Photo: Omar Bárcena via Flickr

Photo: Omar Bárcena via Flickr

A California watchdog commission’s recently released report offers a scathing assessment of Denti-Cal – the state’s historically troubled Medicaid dental program.

“Among government programs labeled by participants and beneficiaries as broken, dysfunctional or an outright mess, few have achieved the notoriety of Denti-Cal,” noted the Little Hoover Commission.

The independent state oversight panel, which conducted a seven-month review of the Denti-Cal, described the program as being caught up in a “vicious circle of dysfunction:”

Most dentists in the state refuse to participate because of low reimbursement rates and bureaucratic hurdles. A chronic shortage of willing providers has contributed to a severe lack of care. Among the state’s 13 million beneficiaries, only about half the state’s Dent-Cal children and a quarter of Denti-Cal adults obtain dental services. At least five of the state’s 58 counties lack any participating dental providers.

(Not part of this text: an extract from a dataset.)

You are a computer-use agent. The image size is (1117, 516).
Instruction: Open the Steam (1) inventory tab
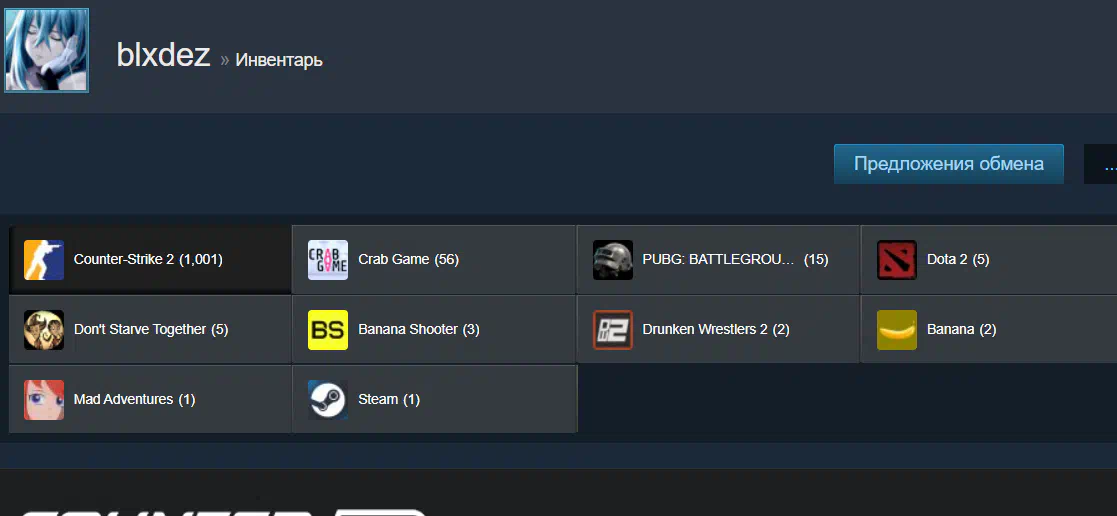(434, 399)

“Millions of Californians, consequently, are going through life with rotting or missing teeth, debilitating pain, poor oral health habits and no preventative care,” said the commission, noting that many Medicaid beneficiaries in the state don’t even know they are eligible for dental benefits.

The commission called for a “restart” of the program that would streamline bureaucratic hurdles for dentists and expand care – particularly preventive care – to patients through the use of tele-dentistry and virtual dental home models, medical offices, safety net clinics and school and community-based services.

“None of these involve big, costly, across-the-board hikes in reimbursement rates to attract a few more Denti-Cal providers,” wrote commission Chair Pedro Nava in a letter introducing the report. “Presently, Denti-Cal spends just 14 percent of its $1.3 billion budget on the preventative checkups that people with commercial insurance take for granted. The other 86 percent pays dentists to drill, fill, cap and extract – a formula that dooms Denti-Cal to a state of constant emergency and perennially being hauled before the legislature to explain its inability to keep up with demand.”

In spite of the long history of dysfunction, the commission found reason for hope in new federal attention to the program. Late last year, the U.S. Department of Health Care Services and the Centers for Medicare & Medicaid jointly announced a five-year, $740 million Dental Transformation Initiative to help stimulate new approaches to care for Denti-Cal beneficiaries, the report noted.

In the wake of the commission’s paper, Ana B. Ibarra of California Healthline caught up with Alani Jackson, who has lead Denti-Cal for the past year.

In that interview, Jackson told Ibarra about pilot programs being established with the help of the initiative and spoke about stepped up efforts to inform beneficiaries about their eligibility for dental care.

But important questions remain.

“Next month, 170,000 undocumented immigrant children will be eligible for full-scope Medi-Cal,” Ibarra said. “Will these children be able to get dental services in a timely manner?”

“Absolutely,” Jackson responded. “They’ll be enrolled and provided with information on how to access services, as are all newly eligible children.”

Yet, as Little Hoover pointed out, for millions of beneficiaries, those services have long proven very hard to find for current recipients.